■ Aim of the task ■
Copy the first line of the entries below and every line after it through the line containing "Account (790, 5)". Do not include pictures.

Provided data Start Marker

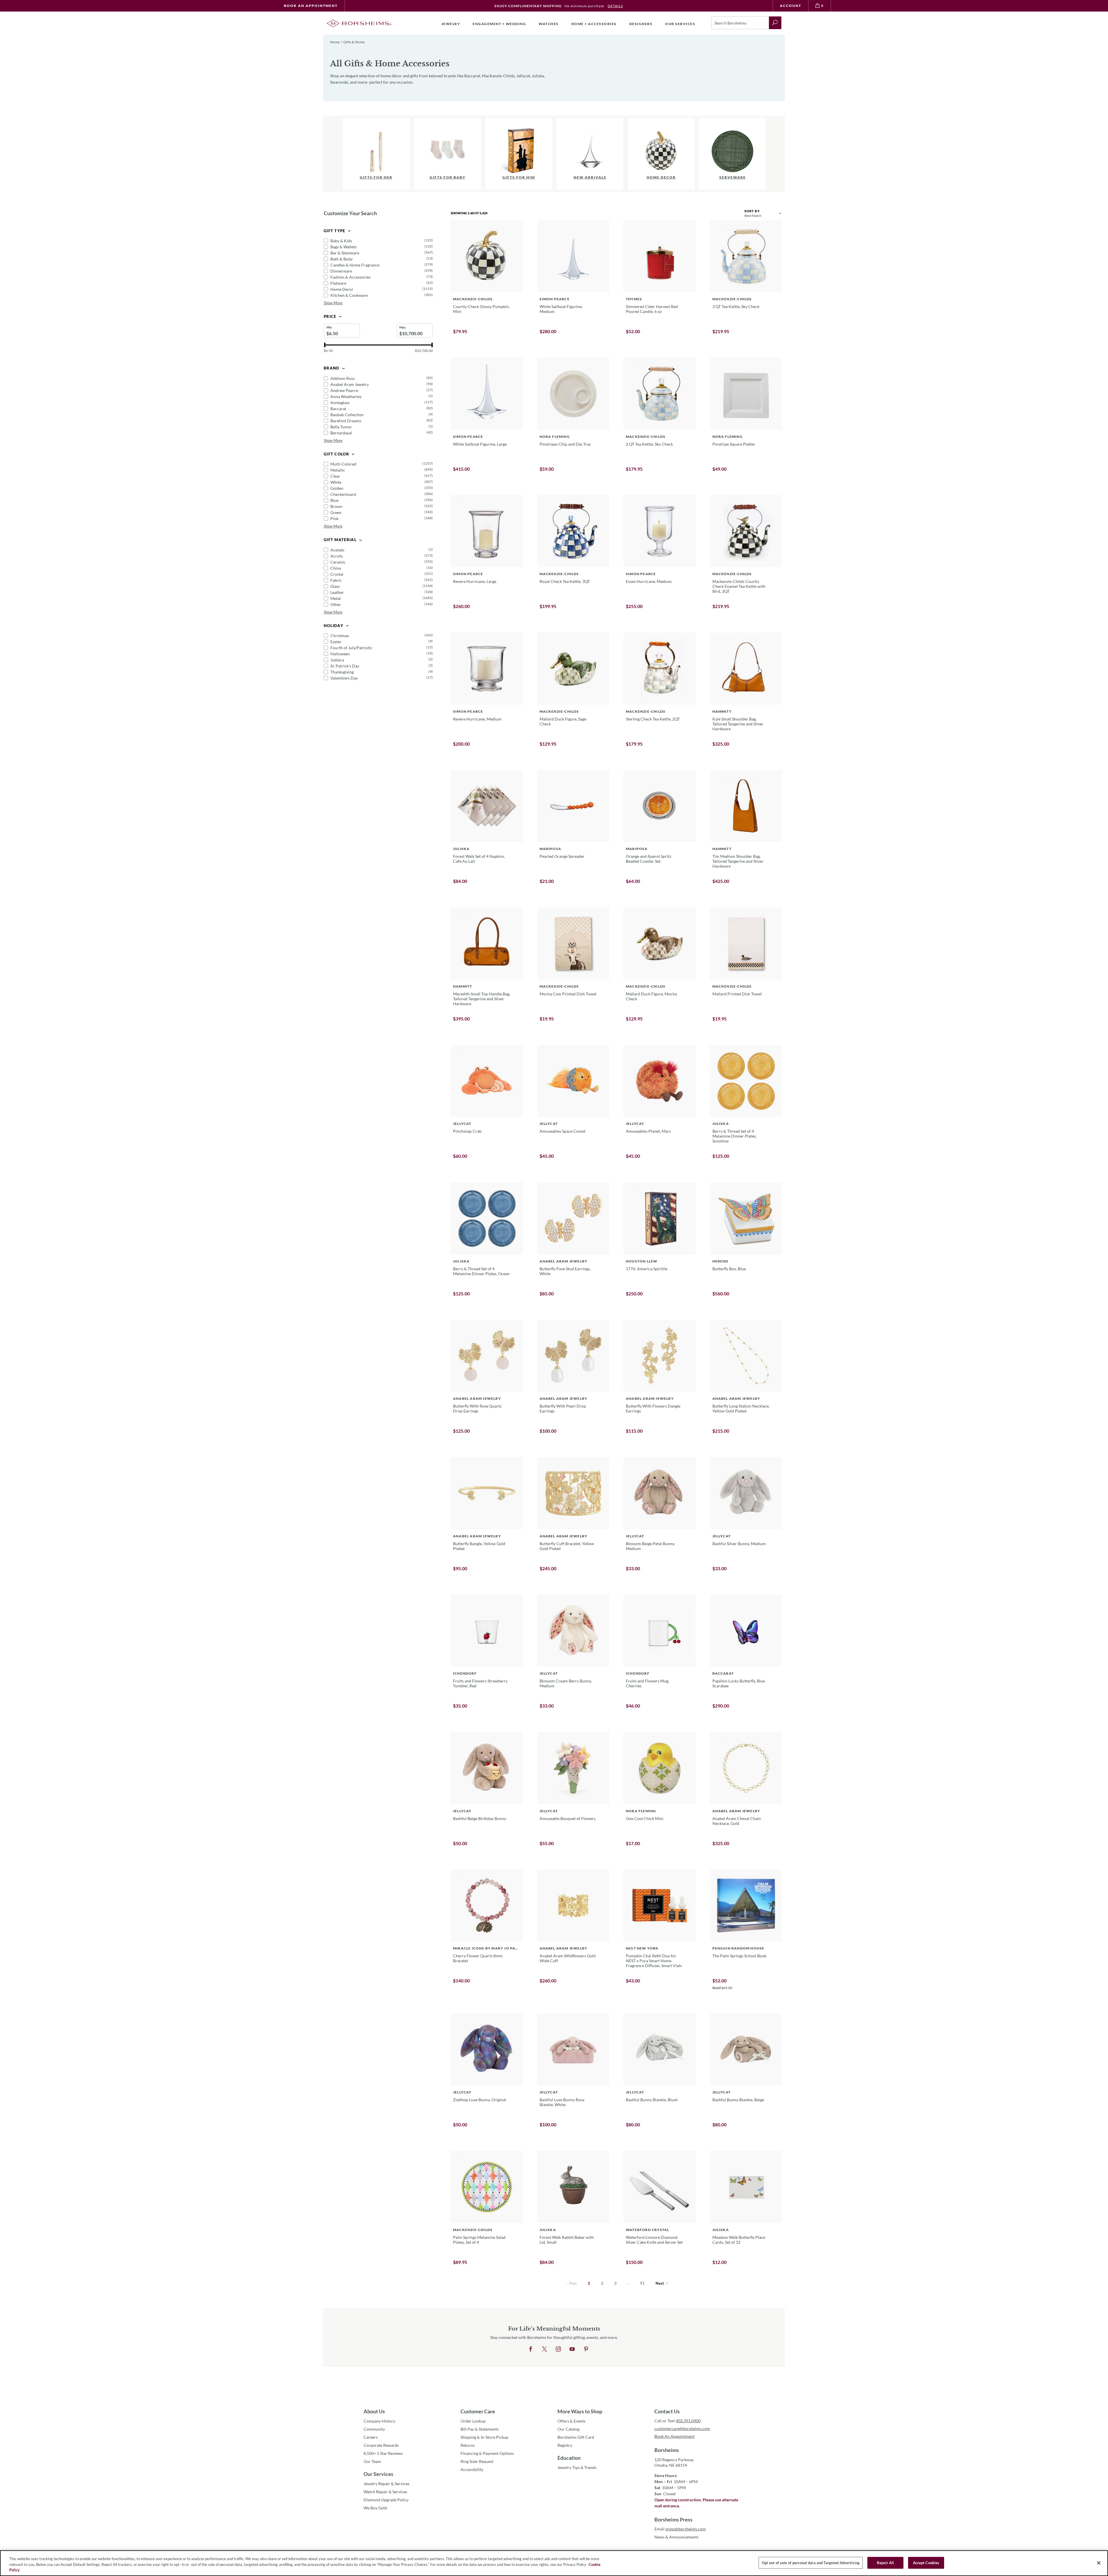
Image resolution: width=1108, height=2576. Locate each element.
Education (569, 2458)
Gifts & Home (354, 42)
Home (335, 42)
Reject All (885, 2562)
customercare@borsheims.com (682, 2428)
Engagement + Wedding (499, 24)
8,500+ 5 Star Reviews (383, 2453)
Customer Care (478, 2411)
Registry (564, 2445)
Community (374, 2429)
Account (790, 5)
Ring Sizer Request (477, 2461)
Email (680, 2528)
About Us (374, 2411)
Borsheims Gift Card (575, 2437)
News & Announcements (676, 2536)
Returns (468, 2445)
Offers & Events (571, 2421)
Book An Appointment (311, 5)
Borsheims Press (673, 2519)
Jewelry (450, 24)
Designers (641, 24)
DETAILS (615, 6)
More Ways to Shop (579, 2411)
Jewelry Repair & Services (386, 2483)
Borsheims (666, 2450)
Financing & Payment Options (487, 2453)
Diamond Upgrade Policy (386, 2499)
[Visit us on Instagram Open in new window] (558, 2349)
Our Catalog (568, 2429)
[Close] (1098, 2562)
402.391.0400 (688, 2420)
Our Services (378, 2474)
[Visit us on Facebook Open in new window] (530, 2349)
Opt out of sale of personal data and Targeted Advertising (811, 2562)
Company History (379, 2421)
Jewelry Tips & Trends (576, 2467)
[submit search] (775, 22)
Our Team (372, 2461)
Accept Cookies (926, 2562)
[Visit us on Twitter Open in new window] (544, 2349)
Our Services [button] (680, 24)
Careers (371, 2437)
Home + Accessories (594, 24)
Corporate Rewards (381, 2445)
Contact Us (667, 2411)
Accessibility (472, 2469)
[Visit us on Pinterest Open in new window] (586, 2349)
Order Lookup (473, 2421)
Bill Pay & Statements (480, 2428)
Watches (549, 24)
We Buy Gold (375, 2507)
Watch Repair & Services (385, 2491)
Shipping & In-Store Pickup (484, 2437)
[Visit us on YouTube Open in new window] (572, 2349)
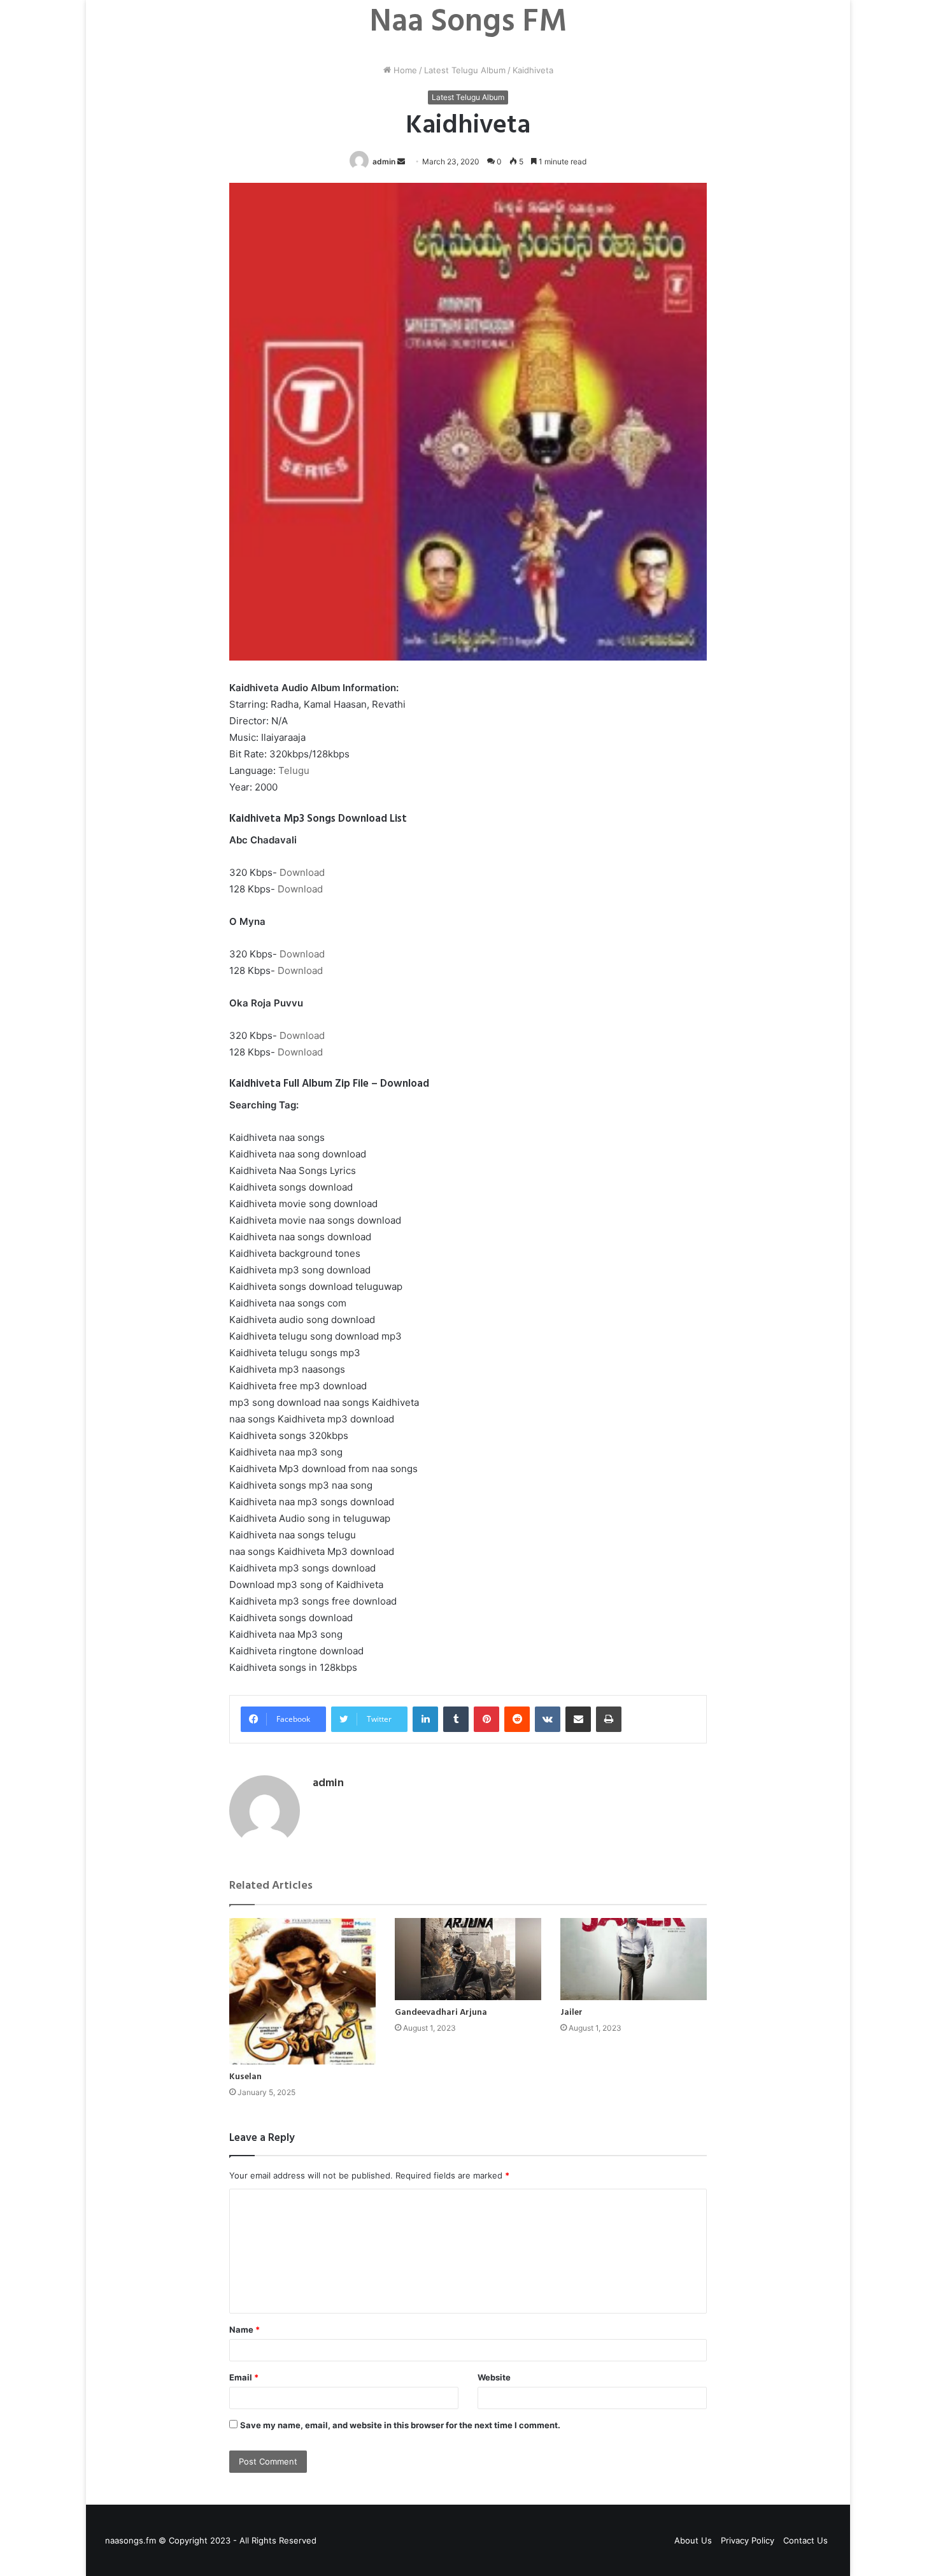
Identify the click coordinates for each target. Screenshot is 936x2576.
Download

Provided data End Marker

■ Exercise result ■
Image resolution: width=1108, height=2576. Locate each element.
Education (569, 2458)
Gifts & Home (354, 42)
Home (335, 42)
Reject All (885, 2562)
customercare@borsheims.com (682, 2428)
Engagement + Wedding (499, 24)
8,500+ 5 Star Reviews (383, 2453)
Customer Care (478, 2411)
Registry (564, 2445)
Community (374, 2429)
Account (790, 5)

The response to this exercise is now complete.